Monday, September 29, 2008

What I sent to Mark Udall:

I encourage you to strongly oppose the Emergency Economic Stabilization Act of 2008 (EESA).

Section (e) Preventing Unjust Enrichment is not sufficient protection for the taxpayer dollar. Due to deregulation, the number of mergers and acquisitions over the past several years has been huge, and this section could exempt an unknown amount of worthless assets to be purchased by taxpayer dollars at a huge profit for the companies involved. As I understand it, this would for example exempt any assets now held by Bank of America that were acquired in the Merrill Lynch buyout.

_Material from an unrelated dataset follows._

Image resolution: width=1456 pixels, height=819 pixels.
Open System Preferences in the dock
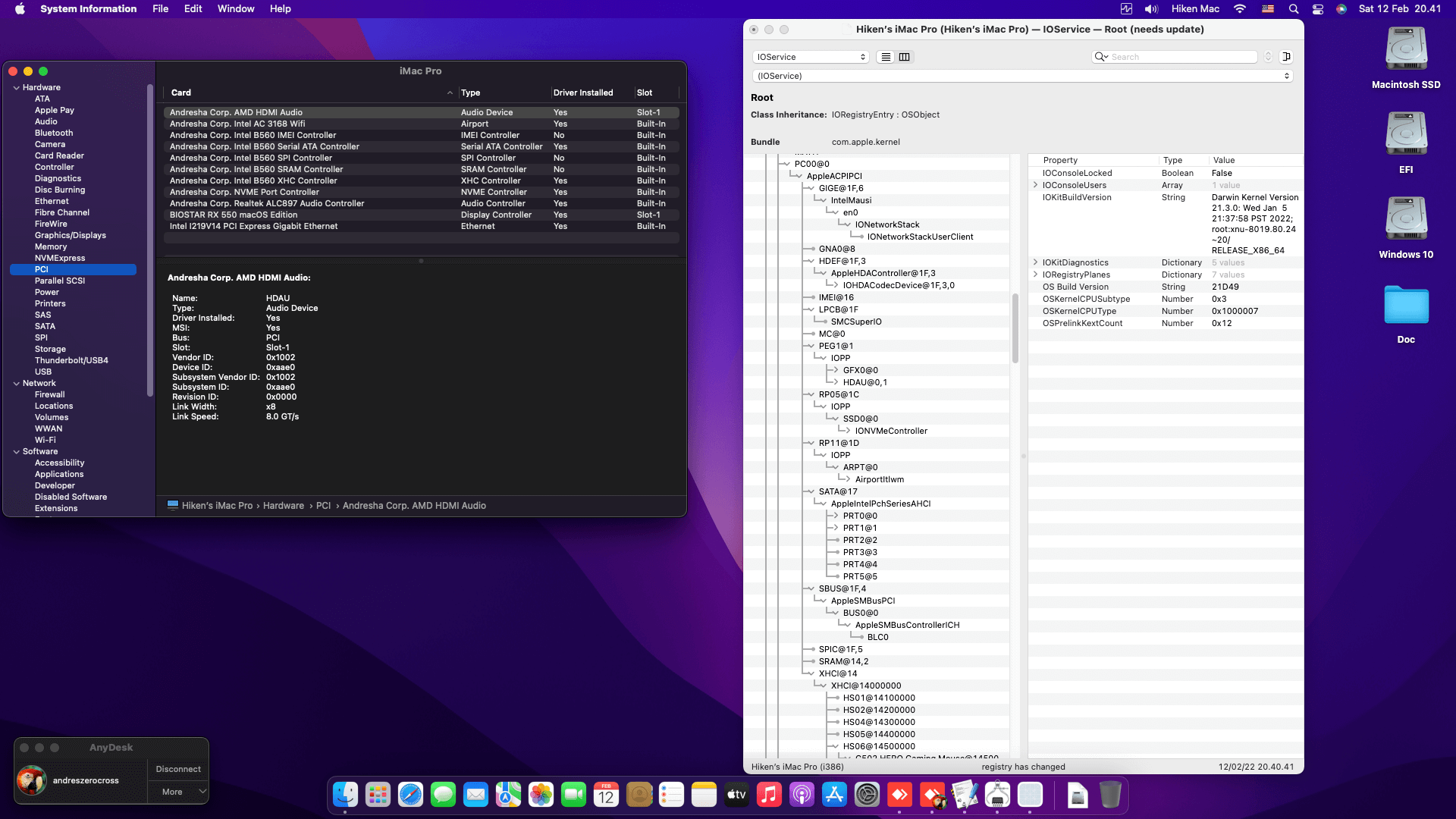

Even were it not for this enormous loophole, I would oppose this section on the principle that the U.S. taxpayer should pay no more than market value - which may be far below the original cost of acquisition - for any assets or securities from a troubled institution. Offering to pay the original hyperinflated purchase price is simply unacceptable.

The U.S. government must restore trust in the market, and this does not mean throwing a bunch of cash at it; instead, it means that we must enact regulation that guarantees transparency by making all transaction data of public record and provides harsh punishments for the sort of fraud that caused this crisis.

Thank you,

Kris Nuttycombe

Wednesday, September 24, 2008

How to fix everything.

There's a saying in the software engineering world: "You can make a system so simple that there are obviously no flaws, or so complex that there are no obvious flaws." Right now, our banking and economic systems are solidly, and obviously, in the second category. The financial crisis that we are facing today can be blamed on Wall St. bogeymen, on greed, on deregulation, on the monetary system, or a dozen other causes, but in my view, these boil down to essentially two causes: complexity, and the excessive concentration of power. It is clear that our current means of regulating our financial systems have failed, so now is the time to discuss radical new ideas. Here's mine:

Companies could be limited to having some standard maximum number of employees.

There are a few obvious effects that such a regulatory prescription would have. The first is that it would cause assets to become much less centralized, simply because on the largest scale the management of assets takes a huge amount of manpower. The influence of any given company on the economy would be naturally limited by the amount of work the employees of that company could perform. Forcing corporations to split up into modular units would cause the distribution of both capital and influence to be much broader within society and would encourage competition and efficiency.

In any large system, modularity and information hiding are the keys to limiting complexity. Placing an upper limit on the size of companies would have the effect of making our whole economy significantly more modular; if one company providing a service were to fail, there would be numerous others to take its place. It would require companies to become highly specialized, and there would be a whole industry of coordinator companies that would be born to manage interactions of cooperatives when taking on jobs too large for a single entity. With this specialization would come greater efficiency, as well; the more that any group can dedicate itself entirely to a single goal, the more effective it can be at optimizing its business practices in pursuit of that limited set of objectives.

So, how would such a scheme be implemented? The cap on company size is obviously a value that would need to be fine-tuned over time; in the near term, the caps would be set high enough that only the largest corporations would be required to break up, but over time the cap could be lowered gradually and fine-tuned based on empirical results. This is, of course, not an unprecedented idea; trustbusting goes back to the industrial revolution, but what I am proposing would go far beyond breaking up monopolists; the goal would be gradually, perhaps over a period of decades, to lower the cap to a point where companies might be able to have say five hundred or a thousand employees, or maybe even fewer depending upon the results. It would be possible to issue a waiver for the cap to a given company for a limited period of time so that it could grow sufficiently to healthily split into smaller organizations, which would enable growth by repeated cycles of diversification followed by specialization.

There are still other benefits. Smaller organizations tend to be not only more efficient, but internally more meritocratic and more readily able to adapt rapidly to change. Furthermore, relationships between management and workers in small organizations are often more personal, which can improve working conditions.

The largest problem that this system would have to cope with would of course be how to enable projects that are too large for a single company to handle to go forward. The natural solution is to allow cooperatives to form, with a caveat - that the interaction between members of the cooperative be matters of public record. This would allow regulators to monitor such cooperatives effectively, without requiring intrusive and complex auditing of a given company's internals. If such internal auditing became necessary (say because something appeared amiss among its public transactions), the limited size of the organization would greatly simplify such an effort. Today, effectively regulating a large financial institution is all but impossible given the degree of internal complexity; with a company of 500, such complexity would be all but abolished by necessity.

In software, when a system gets too big and complex, it's time to refactor. The time to refactor our economy has come.